(598c) Clostridium Difficile Biofilms: In silico Metabolic Analysis and Antibiotic Treatment

Clostridium difficile is an anaerobic bacterium responsible for recurring in fections in the gastrointestinal tracts of patients previously treated with oral antibiotics that disrupt the healthy gut microbiome. Recent in vitro experiments have demonstrated the ability of C. difficile to form biofilms on surfaces. We developed a metabolic model of C. difficile biofilms to investigate the effects of biofilm formation on antibiotic treatment in vivo. The model was formulated by combining a genome-scale reconstruction of C. difficile primary metabolism with reaction-diffusion type equations for key nutrients (glucose and six essential amino acids) and the common oral antibiotic vancomycin. A very simple model of vancomycin pharmacokinetics was used to predict the efficacy of a typical treatment schedule under the assumption of a fixed thickness of the mature biofilm. Our model predicted that vancomycin will effectively eradicate biofilms of sufficiently small thickness.
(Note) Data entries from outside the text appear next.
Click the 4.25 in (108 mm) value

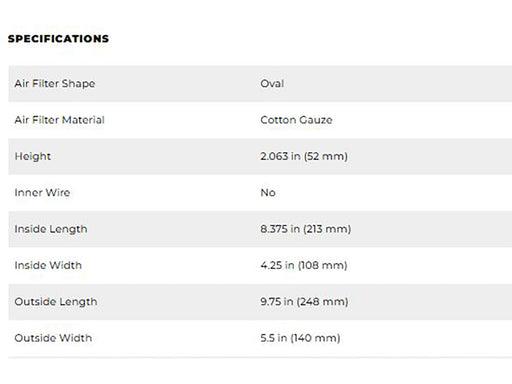pyautogui.click(x=304, y=265)
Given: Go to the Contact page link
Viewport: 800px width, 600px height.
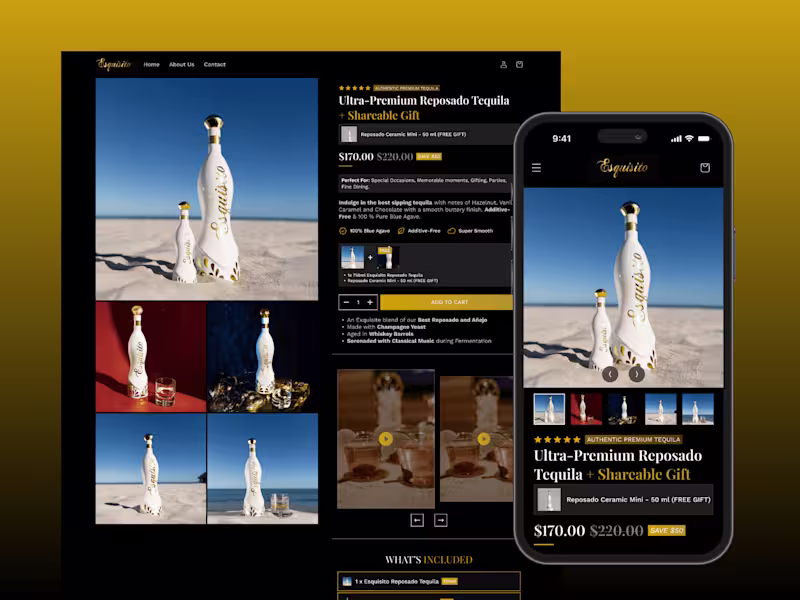Looking at the screenshot, I should tap(214, 65).
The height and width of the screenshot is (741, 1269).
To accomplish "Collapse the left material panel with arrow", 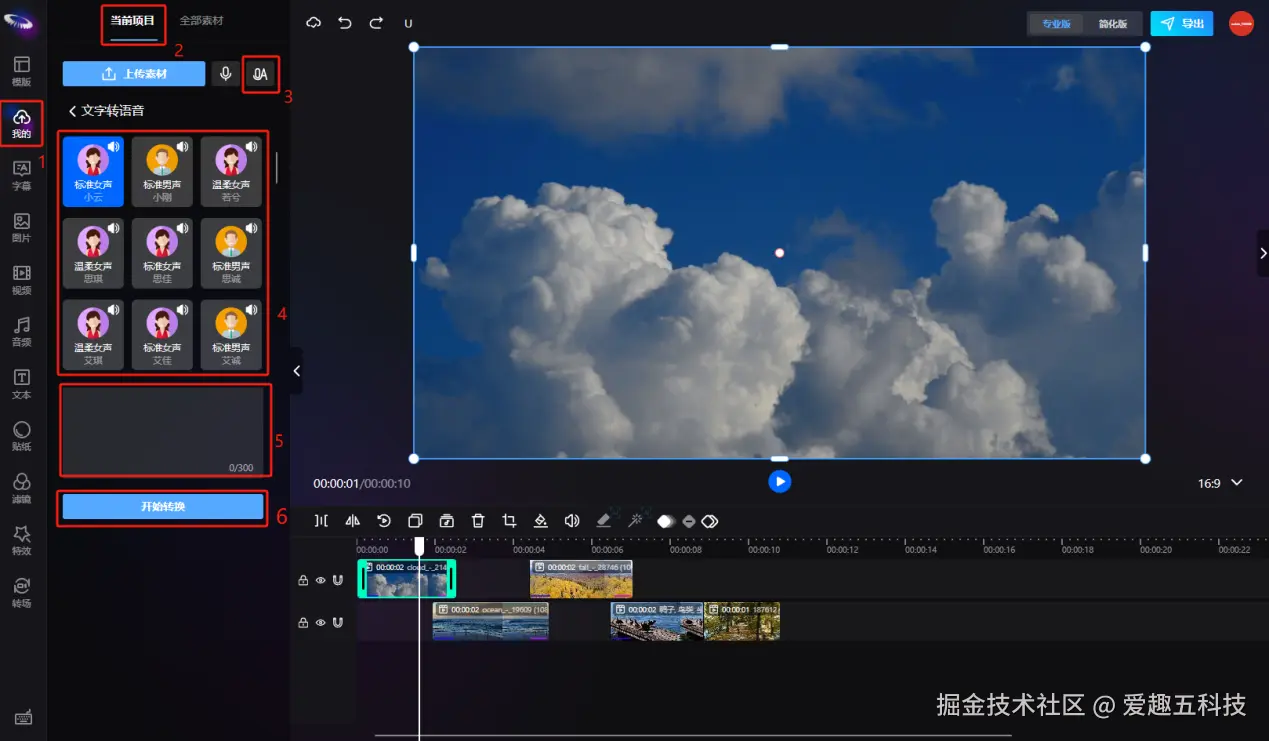I will [x=296, y=371].
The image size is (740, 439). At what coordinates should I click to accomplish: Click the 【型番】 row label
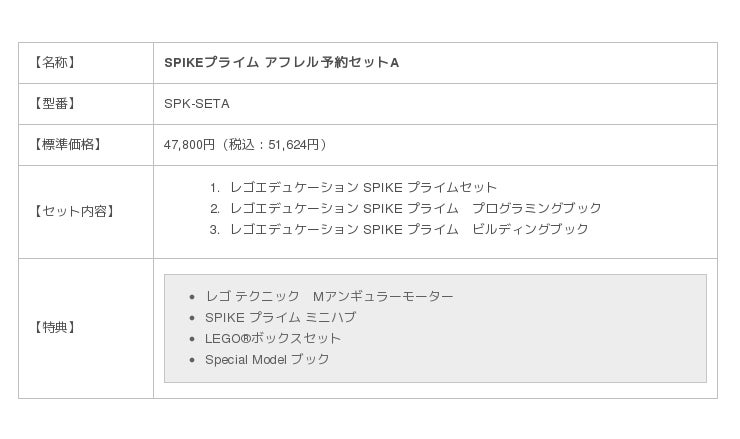click(55, 103)
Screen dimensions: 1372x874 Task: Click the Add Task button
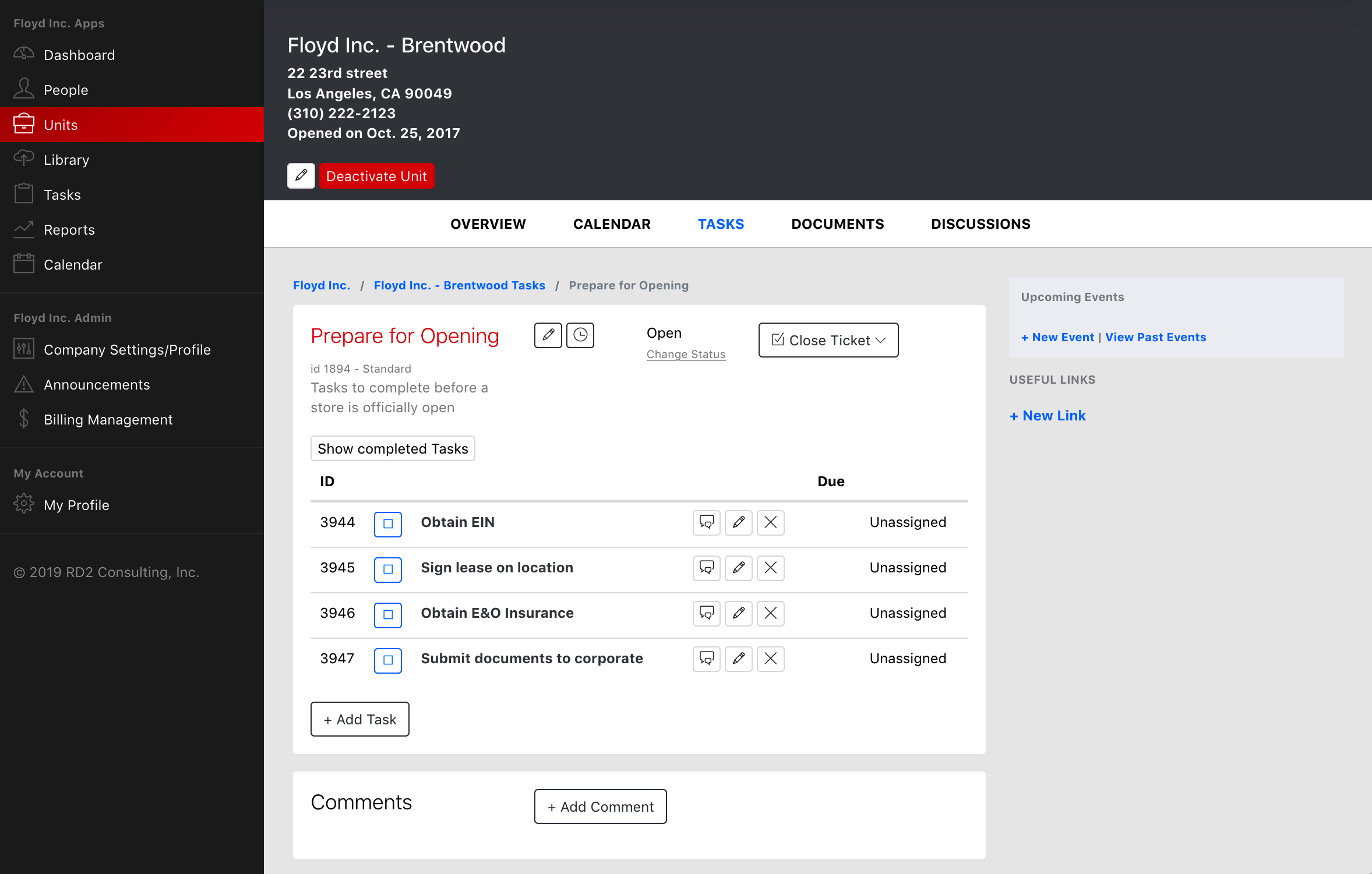coord(360,719)
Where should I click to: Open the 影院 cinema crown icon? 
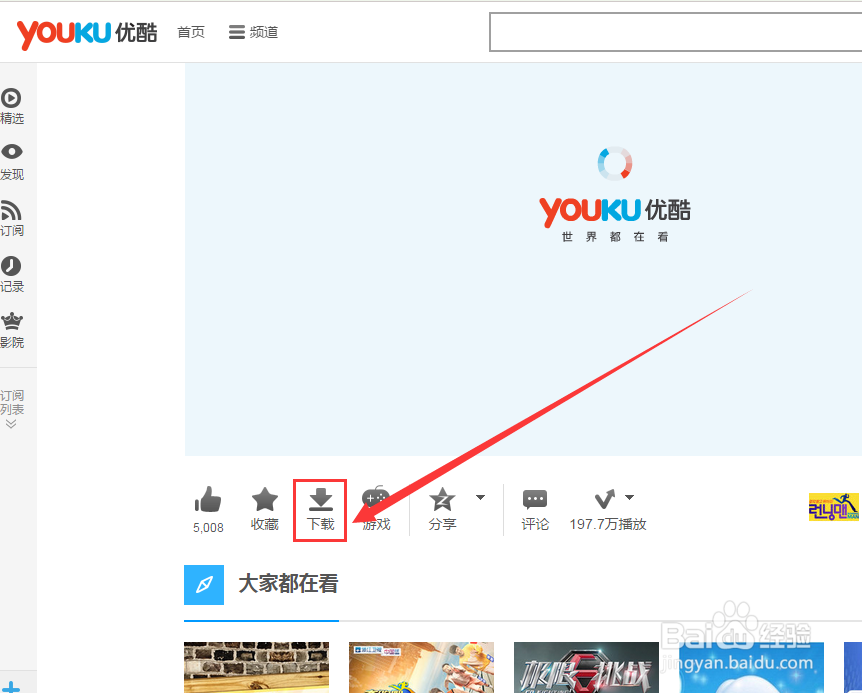[11, 320]
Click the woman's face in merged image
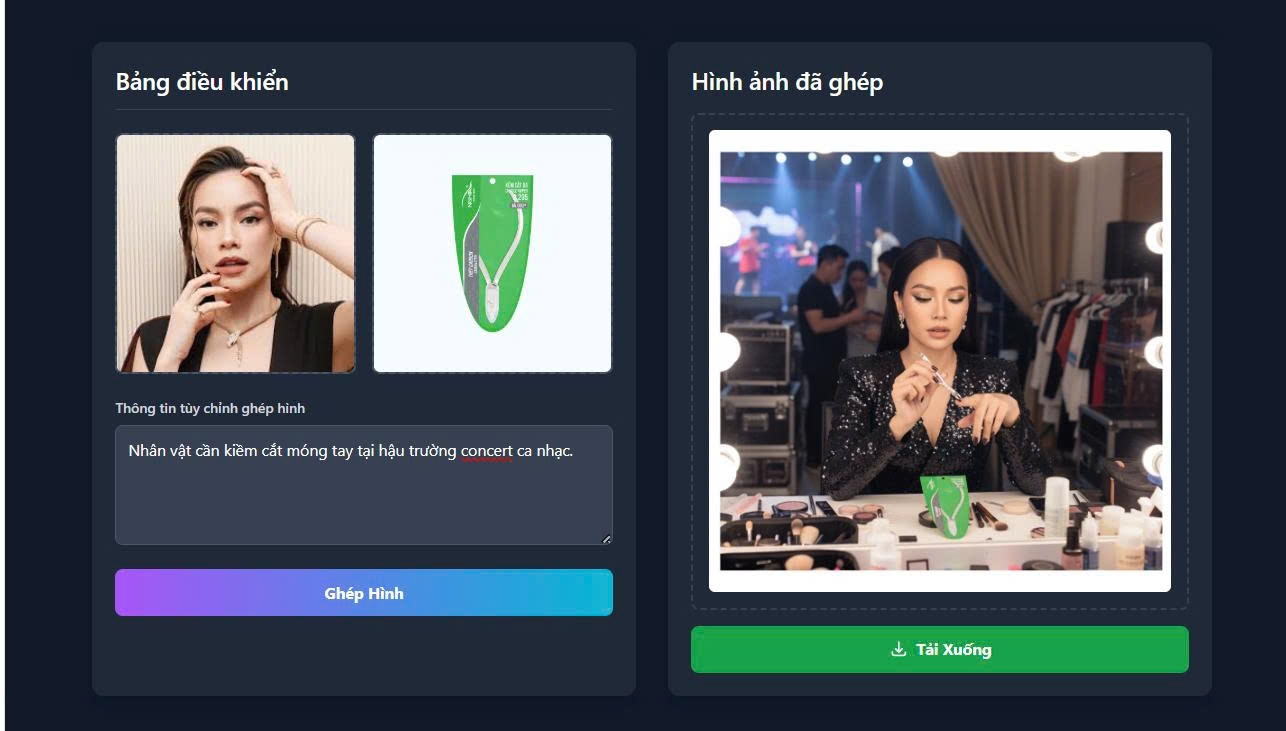1286x731 pixels. pos(935,298)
Once the thickness passed a critical threshold, the model predicted vancomycin treatment would fail catastrophically due to insufficient antibiotic penetration into the biofilm caused by the combination of limited diffusion and vancomycin binding to cell wall precursors. This critical biofilm thickness was shown to be very sensitive to model parameters associated with the stool levels and killing efficiency of vancomycin.